- [Instructions to follow]: The answer is a single figure: how many lines below contain the word "will".

(Collected data)
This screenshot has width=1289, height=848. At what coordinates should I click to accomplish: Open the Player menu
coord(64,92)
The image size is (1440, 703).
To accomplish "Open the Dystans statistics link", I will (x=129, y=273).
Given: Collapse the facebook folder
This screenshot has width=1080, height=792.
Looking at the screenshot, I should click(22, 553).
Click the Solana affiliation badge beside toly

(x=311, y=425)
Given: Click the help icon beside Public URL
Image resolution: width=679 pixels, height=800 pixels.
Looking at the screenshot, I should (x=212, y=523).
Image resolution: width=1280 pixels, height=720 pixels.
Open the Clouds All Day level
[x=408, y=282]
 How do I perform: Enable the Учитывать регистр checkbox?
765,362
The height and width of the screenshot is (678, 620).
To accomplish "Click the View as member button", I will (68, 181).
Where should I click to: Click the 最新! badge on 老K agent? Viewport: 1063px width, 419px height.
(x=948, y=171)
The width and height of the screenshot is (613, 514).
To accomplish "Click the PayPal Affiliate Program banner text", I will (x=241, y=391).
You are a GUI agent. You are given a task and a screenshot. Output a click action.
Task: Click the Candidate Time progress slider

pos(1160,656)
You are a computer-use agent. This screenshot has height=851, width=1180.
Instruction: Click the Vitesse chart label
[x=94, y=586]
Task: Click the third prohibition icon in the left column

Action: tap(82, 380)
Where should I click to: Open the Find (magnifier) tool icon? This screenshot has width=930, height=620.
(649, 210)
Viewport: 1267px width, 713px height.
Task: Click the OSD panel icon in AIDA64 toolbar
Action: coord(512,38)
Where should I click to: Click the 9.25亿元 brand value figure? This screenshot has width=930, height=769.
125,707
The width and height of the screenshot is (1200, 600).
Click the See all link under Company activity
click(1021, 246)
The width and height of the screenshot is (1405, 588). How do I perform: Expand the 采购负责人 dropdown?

- [Task solution]: 3